I think by offline you mean only the browser and your server are involved
in the exchange, and not mozilla or anyone else. It will still not be
offline in that sense then, because your verifier will have to talk to your
primary identity provider.

now there are two things a person might want to implement: an IdP (identity
provider), or an RP (relying party).

IdP means that if you have a CouchDB instance on a domain name, say
mycouch.nl, then users at that domain become valid BrowserId logins,
without the intervention of browserid.org as a secondary, and without
relying on SMTP. So john@mycouch.nl would suddenly become a valid BrowserId
identity that you can use on sites elsewhere on the web - depending on the
_users database of mycouch.nl.

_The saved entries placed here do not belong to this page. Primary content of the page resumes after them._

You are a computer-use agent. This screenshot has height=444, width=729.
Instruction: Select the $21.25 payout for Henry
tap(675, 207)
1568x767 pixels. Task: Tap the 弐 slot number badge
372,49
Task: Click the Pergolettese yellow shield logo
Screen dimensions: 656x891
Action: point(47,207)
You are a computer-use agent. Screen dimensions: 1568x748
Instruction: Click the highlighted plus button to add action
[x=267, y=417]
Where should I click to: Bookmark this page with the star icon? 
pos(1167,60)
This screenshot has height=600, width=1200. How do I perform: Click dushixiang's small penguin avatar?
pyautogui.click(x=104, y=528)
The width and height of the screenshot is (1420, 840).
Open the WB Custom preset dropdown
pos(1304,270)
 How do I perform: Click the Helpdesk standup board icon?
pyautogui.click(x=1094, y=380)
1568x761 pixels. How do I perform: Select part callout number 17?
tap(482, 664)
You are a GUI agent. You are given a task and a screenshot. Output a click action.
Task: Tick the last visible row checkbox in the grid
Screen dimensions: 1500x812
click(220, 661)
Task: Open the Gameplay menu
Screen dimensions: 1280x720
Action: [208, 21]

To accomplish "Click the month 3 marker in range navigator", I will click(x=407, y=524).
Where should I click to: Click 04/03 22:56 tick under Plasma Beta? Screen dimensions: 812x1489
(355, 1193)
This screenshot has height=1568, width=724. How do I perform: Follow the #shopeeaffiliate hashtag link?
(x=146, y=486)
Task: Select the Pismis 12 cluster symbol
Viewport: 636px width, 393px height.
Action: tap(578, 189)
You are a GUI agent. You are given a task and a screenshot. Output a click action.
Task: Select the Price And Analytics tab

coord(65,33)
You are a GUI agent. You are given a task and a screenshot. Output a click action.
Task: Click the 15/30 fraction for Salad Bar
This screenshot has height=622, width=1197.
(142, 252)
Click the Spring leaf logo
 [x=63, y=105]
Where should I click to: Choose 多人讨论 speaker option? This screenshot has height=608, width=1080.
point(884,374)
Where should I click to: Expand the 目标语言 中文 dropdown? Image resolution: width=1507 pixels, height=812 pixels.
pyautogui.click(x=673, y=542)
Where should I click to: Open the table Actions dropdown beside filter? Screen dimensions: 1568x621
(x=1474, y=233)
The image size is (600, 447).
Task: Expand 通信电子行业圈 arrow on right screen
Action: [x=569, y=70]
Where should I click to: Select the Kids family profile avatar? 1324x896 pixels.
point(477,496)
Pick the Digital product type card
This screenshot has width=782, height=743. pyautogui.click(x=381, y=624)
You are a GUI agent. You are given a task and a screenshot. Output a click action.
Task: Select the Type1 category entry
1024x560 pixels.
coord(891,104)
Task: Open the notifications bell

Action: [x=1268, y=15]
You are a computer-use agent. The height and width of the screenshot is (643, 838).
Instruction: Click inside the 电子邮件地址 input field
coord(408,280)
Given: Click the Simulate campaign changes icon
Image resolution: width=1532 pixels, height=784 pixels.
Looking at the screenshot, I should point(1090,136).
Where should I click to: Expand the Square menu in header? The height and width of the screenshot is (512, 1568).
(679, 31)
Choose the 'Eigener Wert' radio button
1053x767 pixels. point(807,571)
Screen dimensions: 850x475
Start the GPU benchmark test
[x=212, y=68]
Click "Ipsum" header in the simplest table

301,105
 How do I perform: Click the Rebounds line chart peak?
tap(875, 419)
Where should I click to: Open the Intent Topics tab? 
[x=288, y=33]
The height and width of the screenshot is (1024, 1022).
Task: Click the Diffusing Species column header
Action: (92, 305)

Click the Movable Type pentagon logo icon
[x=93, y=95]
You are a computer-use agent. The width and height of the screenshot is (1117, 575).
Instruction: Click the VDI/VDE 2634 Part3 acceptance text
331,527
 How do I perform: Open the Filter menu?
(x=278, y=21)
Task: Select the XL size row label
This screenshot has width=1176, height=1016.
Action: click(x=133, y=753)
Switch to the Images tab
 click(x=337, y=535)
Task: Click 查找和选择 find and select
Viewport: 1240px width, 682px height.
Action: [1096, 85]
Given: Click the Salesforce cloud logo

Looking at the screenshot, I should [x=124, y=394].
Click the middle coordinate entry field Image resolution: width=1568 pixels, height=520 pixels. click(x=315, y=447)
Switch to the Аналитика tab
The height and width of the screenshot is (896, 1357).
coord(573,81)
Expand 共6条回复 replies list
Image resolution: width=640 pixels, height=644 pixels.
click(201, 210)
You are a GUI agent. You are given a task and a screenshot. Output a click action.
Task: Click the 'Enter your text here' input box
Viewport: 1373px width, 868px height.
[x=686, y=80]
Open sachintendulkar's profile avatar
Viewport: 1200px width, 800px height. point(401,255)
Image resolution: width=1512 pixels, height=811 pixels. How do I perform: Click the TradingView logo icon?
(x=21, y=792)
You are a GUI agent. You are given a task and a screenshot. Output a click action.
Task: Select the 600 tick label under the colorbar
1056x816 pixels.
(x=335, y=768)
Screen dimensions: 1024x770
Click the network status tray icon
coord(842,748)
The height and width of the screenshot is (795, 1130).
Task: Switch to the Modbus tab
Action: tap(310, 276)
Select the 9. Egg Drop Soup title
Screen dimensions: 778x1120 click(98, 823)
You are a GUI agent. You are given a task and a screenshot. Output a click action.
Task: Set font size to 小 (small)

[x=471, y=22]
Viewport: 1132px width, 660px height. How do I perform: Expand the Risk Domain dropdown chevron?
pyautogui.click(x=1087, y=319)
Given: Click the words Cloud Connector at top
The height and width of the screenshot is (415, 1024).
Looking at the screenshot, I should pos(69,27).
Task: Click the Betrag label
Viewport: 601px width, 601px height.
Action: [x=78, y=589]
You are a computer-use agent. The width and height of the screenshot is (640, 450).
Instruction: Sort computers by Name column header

This is nice. Or it will be, once we get
this working. IdP reference implementation will probably become available
in node i would expect, /but/ i'm working on configuring CouchDB in such a
way that it can redirect in the proper way to such a node service. Also,
presumably the node service will have a data backend, which you could then
host on CouchDB. That is, provide a BrowserId identity for each line in
_users. This is something I am trying to do, so if you also want to do
this, then let's work together.

The other thing, CouchDB as a BrowserId RP, would simply be instead of
clicking 'login' at the bottom right in futon, there would be a BrowserId
sign in button there. This is nice because then people don't have to
remember their CouchDB password all the time. Or for that matter, their
password in whatever app uses CouchDB. This would have to be something in
front of CouchDB, which check the BrowserId assertion, and opens a session
- which may involve storing the plain text admin password and sending this
to the client, or creating a session token and staying inbetween as a
proxy, or creating a session token and adding this into the _users database
as you send it in plain text to the client. There is an interesting
situation here, which is that you presumably aren't using federated
identity in the strict sense. Probably you're not going to allow just any
email address onto your couch - only your own existing users. So that means
that even if you don't play the role of IdP, you are accepting remote
identities because of how they map to local identities. The CouchDB server
asks 'who are you'. browserid responds 'i'm john@gmail.com', and then the
CouchDB server says 'ah, hello john, i know you as local user
john@mycouch.nl, so you're welcome.' But maybe that's always the case in a
sense.

anyway, to answer your question, i think it is possible to run server-side
javascript on CouchDB, but i do not think it's a good idea to implement the
RP's verifier, nor the IdP's certifier (or whatever it's called) in that. i
would use the node module(s) that Mozilla (will) provide, and run a
combination of CouchDB and nodejs to get your stuff working.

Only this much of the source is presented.